Apart from that, there was another surprising observation in the paper: Figure 6 on page 16 shows a comparison of the same rendering algorithms being compiled on DirectX vs OptiX. There is a consistent near-2x performance difference across scenes.

I had always assumed that the OptiX/Vulkan/DirectX are deep down just different frontends around a central library related to raytracing (libnvidia-rtcore.so on Linux). In the thread “What are the advantages and differences between Optix 7 and Vulkan Raytracing API?”, @droettger makes some points that seem to reinforce that point.

In any case, I was surprised to see that there is such a difference and wanted to bring it up. The project provides an open source implementation that could likely be used to reproduce those benchmarks.


Hi @wenzel.jakob!

DirectX and OptiX do have some overlap in the core driver implementation, that’s correct.
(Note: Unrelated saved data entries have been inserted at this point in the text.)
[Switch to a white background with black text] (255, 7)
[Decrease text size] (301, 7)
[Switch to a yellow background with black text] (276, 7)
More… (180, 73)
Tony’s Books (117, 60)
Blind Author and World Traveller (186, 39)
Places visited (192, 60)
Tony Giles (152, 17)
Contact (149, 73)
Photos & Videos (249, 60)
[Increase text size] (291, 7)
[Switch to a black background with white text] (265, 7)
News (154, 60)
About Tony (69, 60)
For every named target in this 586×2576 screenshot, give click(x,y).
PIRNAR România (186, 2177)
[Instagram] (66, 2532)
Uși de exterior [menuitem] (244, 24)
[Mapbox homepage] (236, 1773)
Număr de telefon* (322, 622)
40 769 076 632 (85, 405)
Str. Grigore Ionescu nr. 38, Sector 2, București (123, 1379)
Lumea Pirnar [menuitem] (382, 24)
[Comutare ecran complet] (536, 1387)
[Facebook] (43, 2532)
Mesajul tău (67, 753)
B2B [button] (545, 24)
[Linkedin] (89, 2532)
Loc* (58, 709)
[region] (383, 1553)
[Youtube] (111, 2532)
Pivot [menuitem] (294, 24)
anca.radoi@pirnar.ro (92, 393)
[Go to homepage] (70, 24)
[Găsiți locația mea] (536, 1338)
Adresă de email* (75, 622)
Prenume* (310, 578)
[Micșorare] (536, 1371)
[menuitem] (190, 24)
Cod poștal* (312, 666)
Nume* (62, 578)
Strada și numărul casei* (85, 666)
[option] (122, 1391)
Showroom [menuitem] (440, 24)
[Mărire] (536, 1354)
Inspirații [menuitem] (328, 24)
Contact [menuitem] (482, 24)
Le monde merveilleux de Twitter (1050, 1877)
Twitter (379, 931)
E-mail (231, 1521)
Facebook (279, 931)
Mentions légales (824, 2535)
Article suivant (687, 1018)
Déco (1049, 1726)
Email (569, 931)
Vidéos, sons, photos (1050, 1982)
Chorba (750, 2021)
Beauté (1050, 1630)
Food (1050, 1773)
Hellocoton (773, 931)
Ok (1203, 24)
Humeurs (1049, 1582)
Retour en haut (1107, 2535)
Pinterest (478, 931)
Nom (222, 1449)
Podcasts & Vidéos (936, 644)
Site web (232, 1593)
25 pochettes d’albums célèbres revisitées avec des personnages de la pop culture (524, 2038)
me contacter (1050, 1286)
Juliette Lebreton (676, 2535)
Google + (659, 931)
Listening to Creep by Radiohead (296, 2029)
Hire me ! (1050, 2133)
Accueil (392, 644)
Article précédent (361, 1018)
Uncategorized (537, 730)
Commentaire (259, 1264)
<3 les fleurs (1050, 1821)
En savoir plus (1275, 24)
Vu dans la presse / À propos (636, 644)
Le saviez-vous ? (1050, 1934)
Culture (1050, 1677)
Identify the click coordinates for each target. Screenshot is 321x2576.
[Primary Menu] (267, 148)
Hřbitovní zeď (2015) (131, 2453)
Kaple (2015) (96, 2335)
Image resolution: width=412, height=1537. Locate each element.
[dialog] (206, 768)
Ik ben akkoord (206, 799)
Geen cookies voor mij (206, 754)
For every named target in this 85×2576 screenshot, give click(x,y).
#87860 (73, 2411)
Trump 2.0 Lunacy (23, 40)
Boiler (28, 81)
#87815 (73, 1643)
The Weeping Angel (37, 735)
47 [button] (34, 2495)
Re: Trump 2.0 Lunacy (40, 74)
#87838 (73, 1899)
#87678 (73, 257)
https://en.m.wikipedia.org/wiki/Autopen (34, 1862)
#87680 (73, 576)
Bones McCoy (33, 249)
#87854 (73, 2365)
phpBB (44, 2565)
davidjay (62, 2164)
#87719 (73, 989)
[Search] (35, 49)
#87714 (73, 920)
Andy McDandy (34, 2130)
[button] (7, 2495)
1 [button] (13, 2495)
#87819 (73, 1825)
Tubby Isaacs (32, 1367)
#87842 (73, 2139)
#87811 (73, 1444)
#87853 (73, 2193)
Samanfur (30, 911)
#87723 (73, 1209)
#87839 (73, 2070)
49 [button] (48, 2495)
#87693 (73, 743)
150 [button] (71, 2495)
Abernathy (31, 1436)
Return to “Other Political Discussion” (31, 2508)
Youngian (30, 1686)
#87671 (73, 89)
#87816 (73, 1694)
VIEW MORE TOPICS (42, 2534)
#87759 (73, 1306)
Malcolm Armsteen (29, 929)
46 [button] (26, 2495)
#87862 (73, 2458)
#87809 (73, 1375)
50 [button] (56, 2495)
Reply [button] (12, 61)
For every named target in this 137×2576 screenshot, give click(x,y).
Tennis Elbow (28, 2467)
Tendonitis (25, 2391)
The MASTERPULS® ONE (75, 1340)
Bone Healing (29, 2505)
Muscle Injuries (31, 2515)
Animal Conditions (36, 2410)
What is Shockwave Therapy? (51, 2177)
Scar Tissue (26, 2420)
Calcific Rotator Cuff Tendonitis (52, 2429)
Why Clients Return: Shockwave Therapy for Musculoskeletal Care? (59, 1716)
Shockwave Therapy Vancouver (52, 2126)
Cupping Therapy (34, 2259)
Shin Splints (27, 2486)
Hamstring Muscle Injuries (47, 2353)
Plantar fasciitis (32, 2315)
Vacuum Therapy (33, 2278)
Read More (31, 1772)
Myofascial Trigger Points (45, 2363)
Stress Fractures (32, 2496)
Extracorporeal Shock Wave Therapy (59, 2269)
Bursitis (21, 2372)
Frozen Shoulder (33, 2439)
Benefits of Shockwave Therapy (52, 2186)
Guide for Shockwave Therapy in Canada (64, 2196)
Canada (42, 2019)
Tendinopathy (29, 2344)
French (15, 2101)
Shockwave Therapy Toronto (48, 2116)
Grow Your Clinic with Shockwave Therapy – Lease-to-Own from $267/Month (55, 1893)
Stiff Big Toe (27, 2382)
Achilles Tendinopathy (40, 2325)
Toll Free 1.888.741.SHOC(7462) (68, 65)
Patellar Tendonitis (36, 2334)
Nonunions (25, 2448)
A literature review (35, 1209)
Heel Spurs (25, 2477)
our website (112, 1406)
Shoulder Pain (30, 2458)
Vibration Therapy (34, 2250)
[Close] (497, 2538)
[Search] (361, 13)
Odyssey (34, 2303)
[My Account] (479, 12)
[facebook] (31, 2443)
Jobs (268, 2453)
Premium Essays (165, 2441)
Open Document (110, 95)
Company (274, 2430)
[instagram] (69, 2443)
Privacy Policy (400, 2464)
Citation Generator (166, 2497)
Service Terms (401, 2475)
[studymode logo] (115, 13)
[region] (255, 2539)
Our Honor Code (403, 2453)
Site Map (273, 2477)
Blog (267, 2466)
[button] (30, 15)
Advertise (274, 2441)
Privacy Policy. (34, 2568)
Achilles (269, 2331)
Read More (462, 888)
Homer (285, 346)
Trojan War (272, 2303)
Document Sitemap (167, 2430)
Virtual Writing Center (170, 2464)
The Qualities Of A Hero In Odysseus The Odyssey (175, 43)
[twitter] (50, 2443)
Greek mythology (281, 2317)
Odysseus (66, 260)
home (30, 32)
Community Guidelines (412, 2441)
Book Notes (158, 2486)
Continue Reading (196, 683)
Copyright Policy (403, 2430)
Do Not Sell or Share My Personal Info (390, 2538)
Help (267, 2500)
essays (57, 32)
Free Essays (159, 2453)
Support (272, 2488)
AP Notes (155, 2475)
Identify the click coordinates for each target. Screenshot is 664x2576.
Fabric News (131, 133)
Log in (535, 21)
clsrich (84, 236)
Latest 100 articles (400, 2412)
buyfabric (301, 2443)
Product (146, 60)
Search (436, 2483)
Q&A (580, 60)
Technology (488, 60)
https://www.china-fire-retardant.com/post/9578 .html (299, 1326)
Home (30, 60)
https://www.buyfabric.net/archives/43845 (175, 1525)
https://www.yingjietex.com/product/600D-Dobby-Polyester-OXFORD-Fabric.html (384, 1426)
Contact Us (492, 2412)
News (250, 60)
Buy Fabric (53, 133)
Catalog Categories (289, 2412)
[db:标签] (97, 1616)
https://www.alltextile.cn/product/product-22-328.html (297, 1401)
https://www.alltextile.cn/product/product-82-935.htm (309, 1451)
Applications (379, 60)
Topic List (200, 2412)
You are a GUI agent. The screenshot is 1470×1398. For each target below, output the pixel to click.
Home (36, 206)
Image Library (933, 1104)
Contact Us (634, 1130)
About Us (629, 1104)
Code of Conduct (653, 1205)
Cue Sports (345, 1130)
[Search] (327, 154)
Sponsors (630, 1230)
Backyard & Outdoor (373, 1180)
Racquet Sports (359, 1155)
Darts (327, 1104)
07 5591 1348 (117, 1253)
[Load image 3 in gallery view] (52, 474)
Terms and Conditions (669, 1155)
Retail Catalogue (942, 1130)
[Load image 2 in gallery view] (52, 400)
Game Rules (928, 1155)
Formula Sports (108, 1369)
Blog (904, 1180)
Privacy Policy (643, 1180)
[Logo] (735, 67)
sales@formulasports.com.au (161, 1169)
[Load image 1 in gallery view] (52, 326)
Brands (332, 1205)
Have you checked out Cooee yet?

What that could imply is that there is more work happening in Luisa’s “CUDA” backend implementation compared to their DirectX backend. I would be very hard to speculate without a serious analysis of both backends, and some profiling to understand if Luisa’s CUDA/OptiX backend is going as fast as possible.

The author’s explanation for the performance gap is “probably because DirectX is a lower level API featuring inline ray tracing, thus having less overhead.” That might be true, and it could be the complete explanation, or perhaps there is more shader code generated in the OptiX case for some reason. If that is approximately the entire reason, then it will be interesting to see how this changes with the upcoming SER API.

A very brief glance at the Luisa code gives me the impression that the authors are doing the right things and have taken some care, but a complete understand of the performance differences might take longer. It would be useful to verify whether the isolated traversal performance is identical as expected, and if so what the traversal/shading split is and thus what the actual shading-only slowdown is in each case. Since there’s some variance across tests, that might suggest the slowdown could be related to a feature that is used in varying amounts. If the perf gap is primarily shading, then there might be relatively easy ways to isolate whether this perf gap mostly belongs to calling convention differences, or register allocation, or just pure shading code, or something else.